BEGIN LISTED ENTRIES

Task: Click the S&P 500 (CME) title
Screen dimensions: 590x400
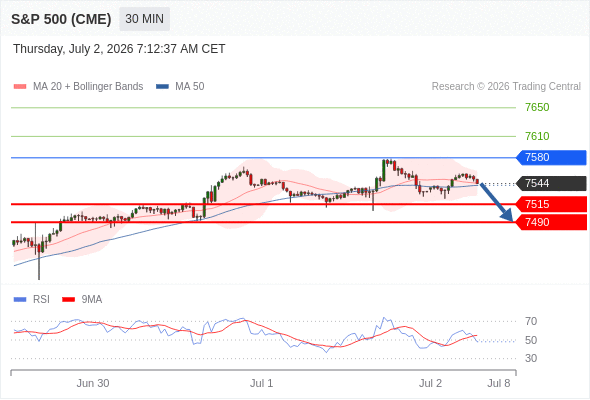Action: click(61, 19)
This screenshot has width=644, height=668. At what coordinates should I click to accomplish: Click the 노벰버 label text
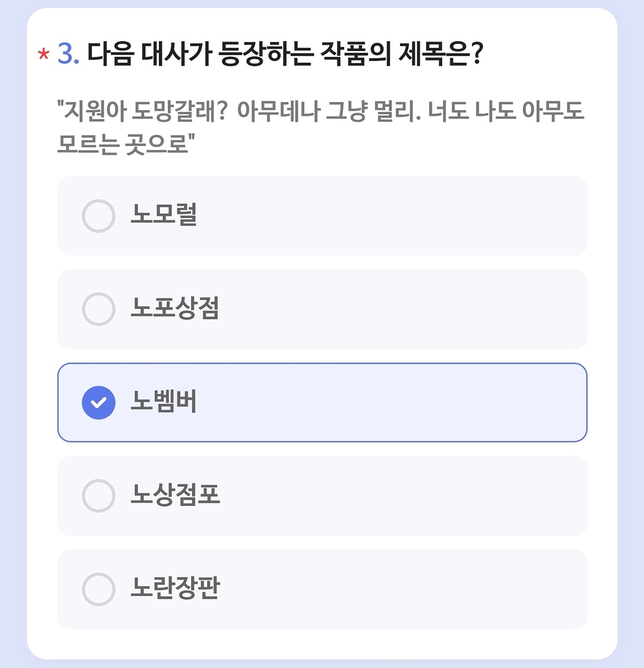tap(164, 402)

END LISTED ENTRIES

> WORK INSTRUCTION
Could you give back the full listing word for word, leaving out the images?

> RESULT OF THIS TASK
Task: Click the S&P 500 (CME) title
Screen dimensions: 590x400
Action: click(61, 19)
This screenshot has width=644, height=668. At what coordinates should I click to accomplish: Click the 노벰버 label text
tap(164, 402)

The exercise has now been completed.